Within the time you finish reading this, Alzheimer’s disease has been diagnosed in approximately three people.

Advancements in modern technology, however, can have a positive effect on memory care and those affected, by improving quality of life and even slowing the progression of the disease. Whether a person is in the early stages of Alzheimer’s or has been battling it for years, various opportunities, ranging from assistive devices to interactive, stimulating multimedia, exist to improve memory care residents’ quality of life.

Tech tools for mild to moderate Alzheimer’s

For those with mild or moderate Alzheimer’s, an assortment of experiences can be implemented within your memory care program.

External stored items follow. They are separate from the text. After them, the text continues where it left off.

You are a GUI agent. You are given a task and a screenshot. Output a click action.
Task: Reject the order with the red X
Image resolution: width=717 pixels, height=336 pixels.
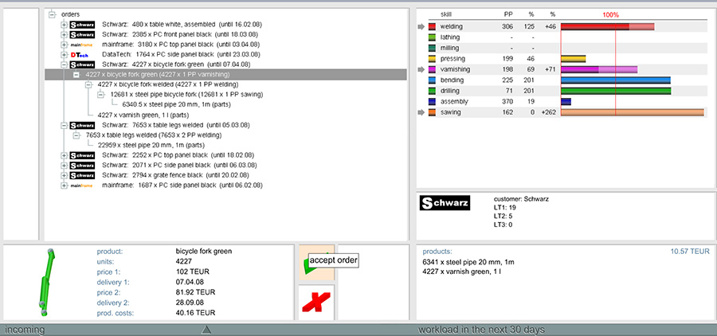[315, 303]
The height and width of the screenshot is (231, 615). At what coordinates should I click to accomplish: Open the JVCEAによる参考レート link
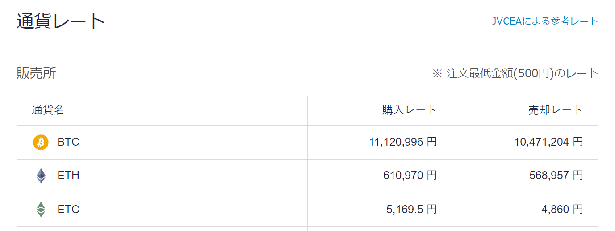click(545, 21)
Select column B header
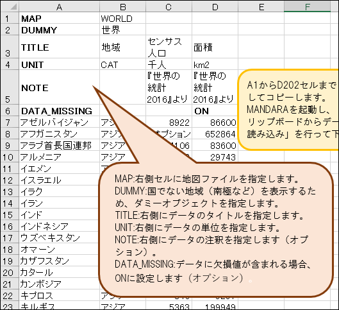339x310 pixels. 123,7
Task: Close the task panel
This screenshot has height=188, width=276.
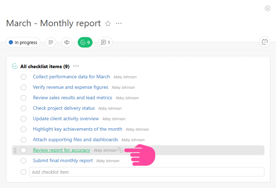Action: tap(268, 8)
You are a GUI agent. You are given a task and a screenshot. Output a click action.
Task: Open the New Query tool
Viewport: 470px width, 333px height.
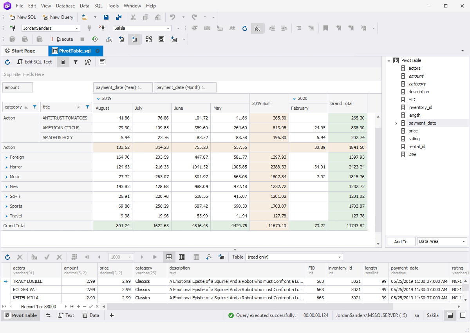pos(58,17)
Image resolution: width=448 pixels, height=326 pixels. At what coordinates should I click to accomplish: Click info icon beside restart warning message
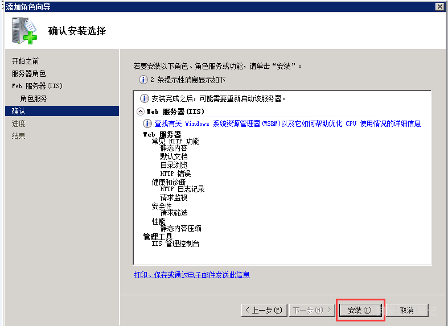click(x=145, y=98)
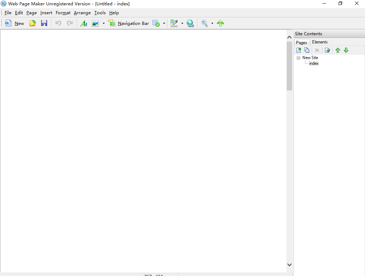
Task: Open the hyperlink tool on the toolbar
Action: (x=190, y=23)
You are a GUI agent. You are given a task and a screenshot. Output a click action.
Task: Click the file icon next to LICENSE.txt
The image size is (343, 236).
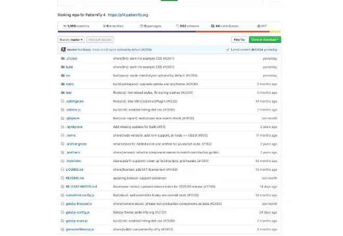(63, 169)
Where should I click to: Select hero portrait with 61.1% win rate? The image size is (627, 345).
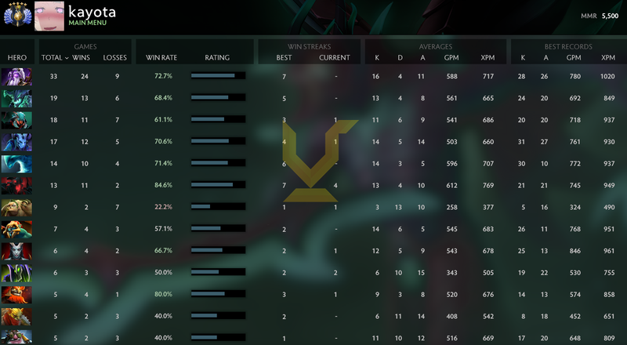[x=16, y=120]
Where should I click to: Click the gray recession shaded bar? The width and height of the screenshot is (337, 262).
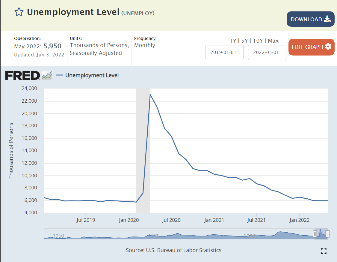point(143,150)
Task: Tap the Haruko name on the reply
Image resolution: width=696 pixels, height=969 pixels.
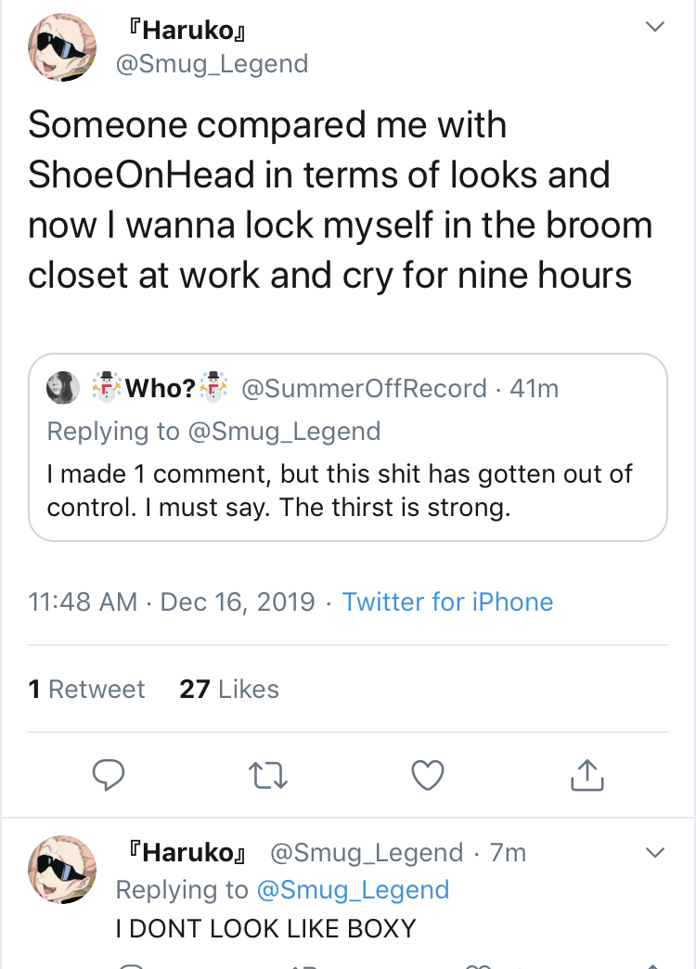Action: click(186, 853)
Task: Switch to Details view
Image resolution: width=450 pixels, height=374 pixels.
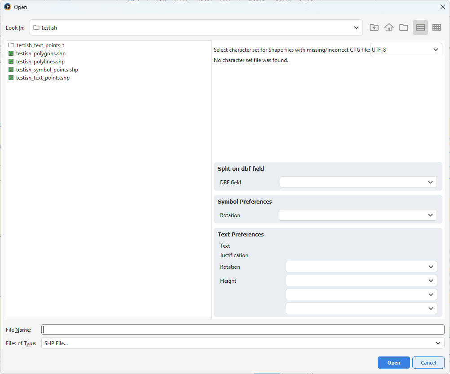Action: (x=437, y=27)
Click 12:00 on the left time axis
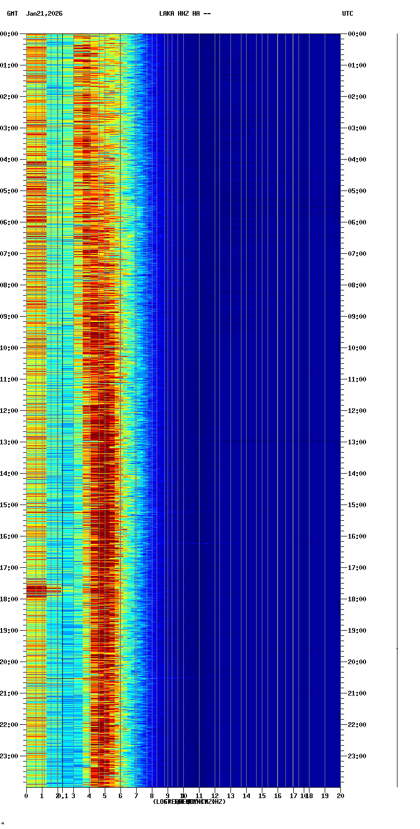The width and height of the screenshot is (420, 829). (9, 411)
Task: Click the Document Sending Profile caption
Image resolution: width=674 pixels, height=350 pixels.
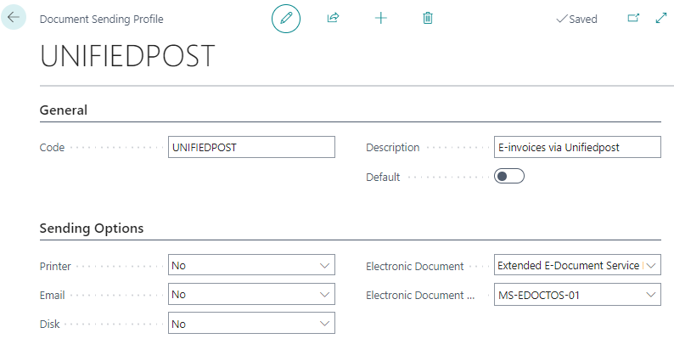Action: pyautogui.click(x=102, y=19)
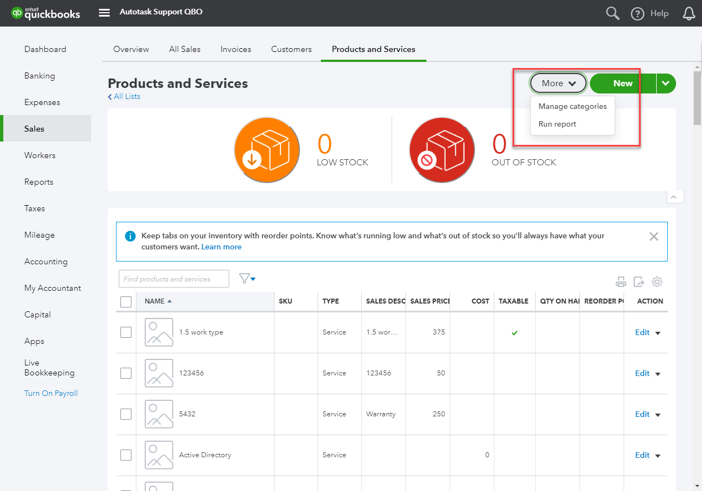
Task: Open the table settings gear icon
Action: [x=657, y=281]
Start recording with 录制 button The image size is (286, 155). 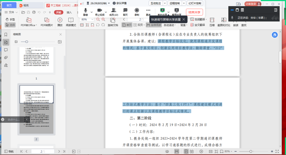click(137, 12)
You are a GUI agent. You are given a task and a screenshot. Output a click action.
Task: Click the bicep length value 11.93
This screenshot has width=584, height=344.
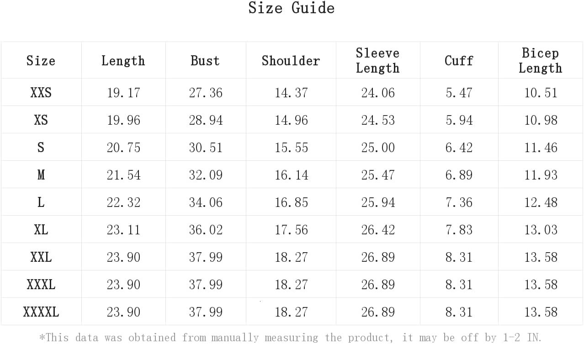point(541,175)
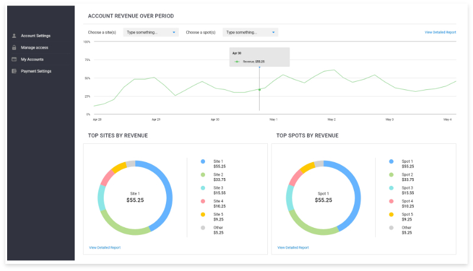The width and height of the screenshot is (473, 271).
Task: Click the blue Site 1 legend dot
Action: pyautogui.click(x=203, y=162)
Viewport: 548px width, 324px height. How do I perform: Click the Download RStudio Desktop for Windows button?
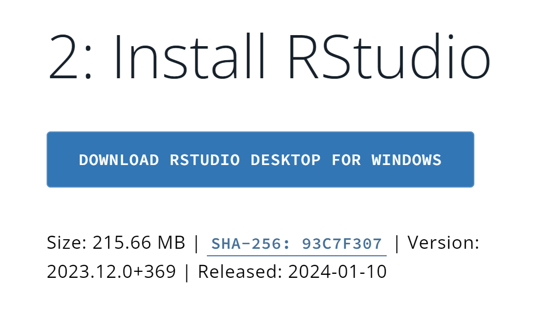(260, 159)
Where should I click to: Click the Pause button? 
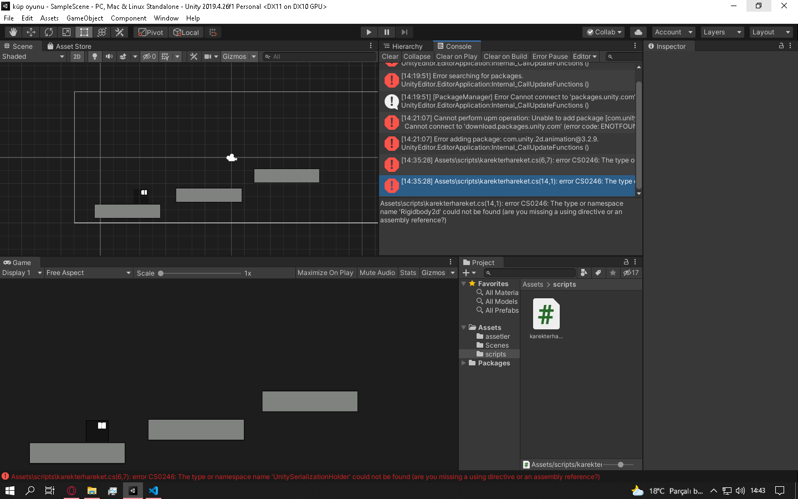pyautogui.click(x=387, y=32)
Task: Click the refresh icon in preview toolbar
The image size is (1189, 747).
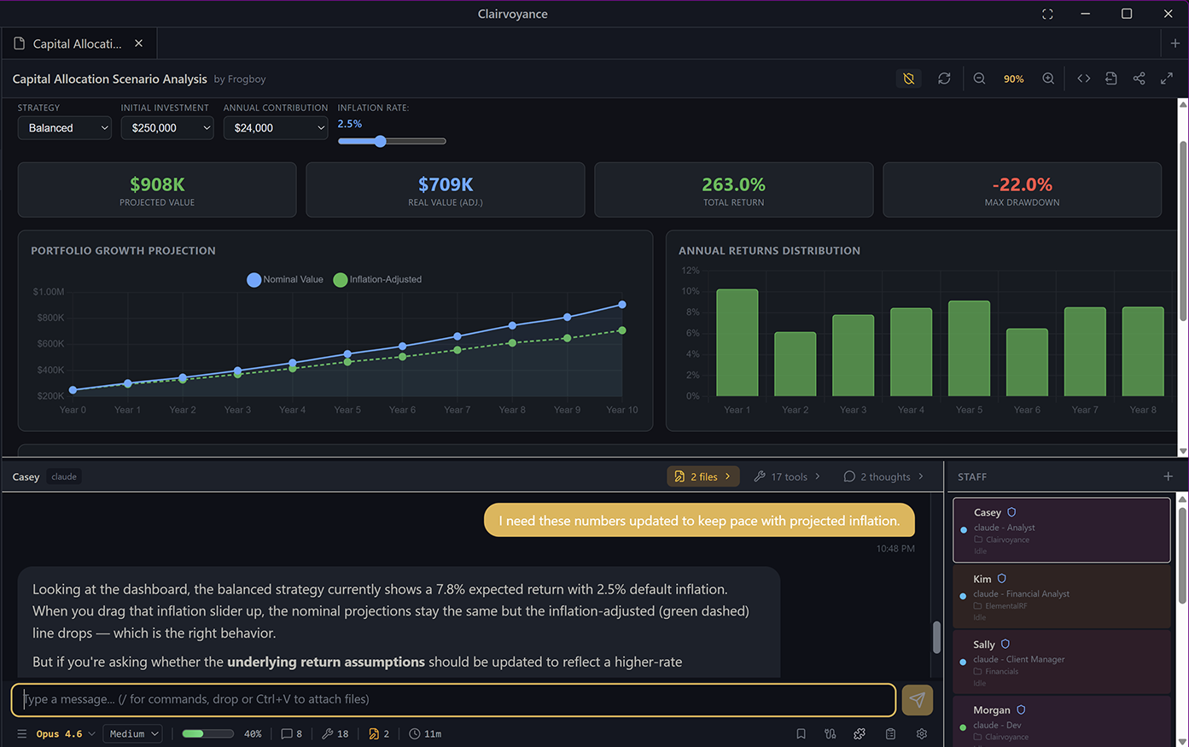Action: pyautogui.click(x=944, y=79)
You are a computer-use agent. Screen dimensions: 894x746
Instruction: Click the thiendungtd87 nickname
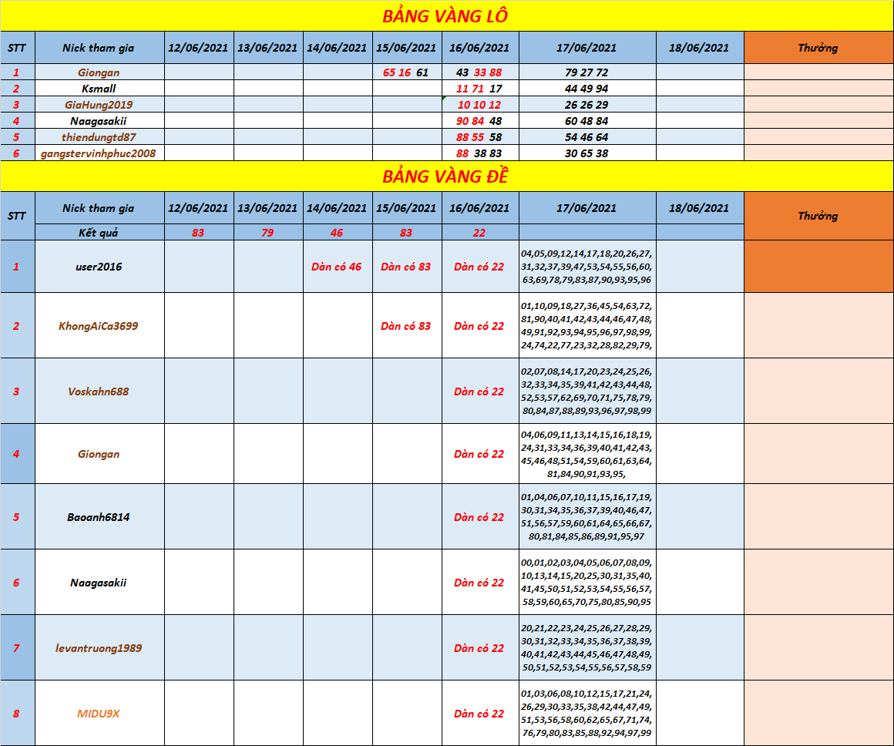(x=99, y=137)
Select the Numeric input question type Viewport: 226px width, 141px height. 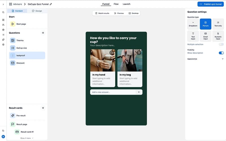pos(218,36)
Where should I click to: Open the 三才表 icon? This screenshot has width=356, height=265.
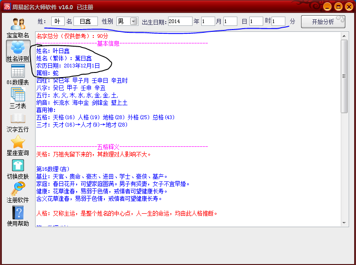[x=18, y=95]
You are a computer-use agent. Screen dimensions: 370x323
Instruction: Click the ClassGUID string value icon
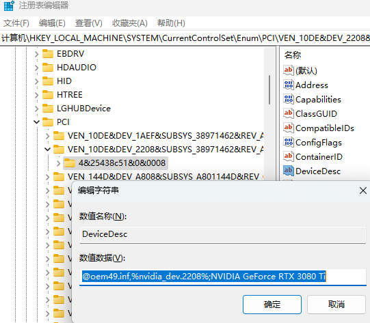pos(289,113)
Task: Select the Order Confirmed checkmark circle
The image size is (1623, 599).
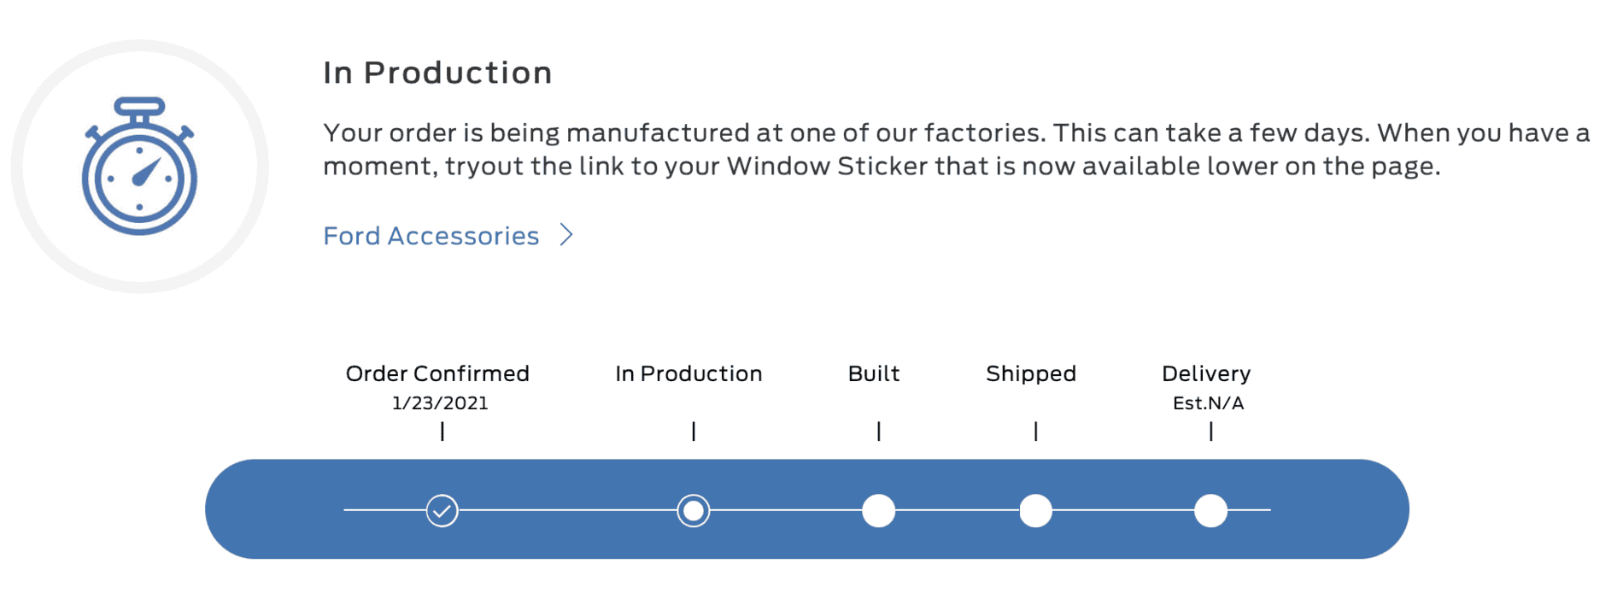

Many studies, including from The Lancet, have shown that brain training programs such as Dakim BrainFitnessresult in “slower mental decline for older people.” More than 500 communities across the United States, including The Kenwood by Senior Star, where I work, offer the program, which is a web-based brain training program with six essential cognitive domains. Further, the program is clinically proven to significantly improve the two most important cognitive functions — memory (immediate and delayed) and language abilities based on a peer review conducted by the University of California, Los Angeles, School of Medicine.

Another option is frequently using a senior-friendly tablet or other smart device. Caregivers can customize the device with easily consumable and accessible content, such as photos of family and friends, familiar places or favorite media like books and films.

Caregivers also might consider introducing Skype or another form of communication aid to help residents stay connected with loved ones. Some communities have specific “communication stations” for residents to keep in contact with family members.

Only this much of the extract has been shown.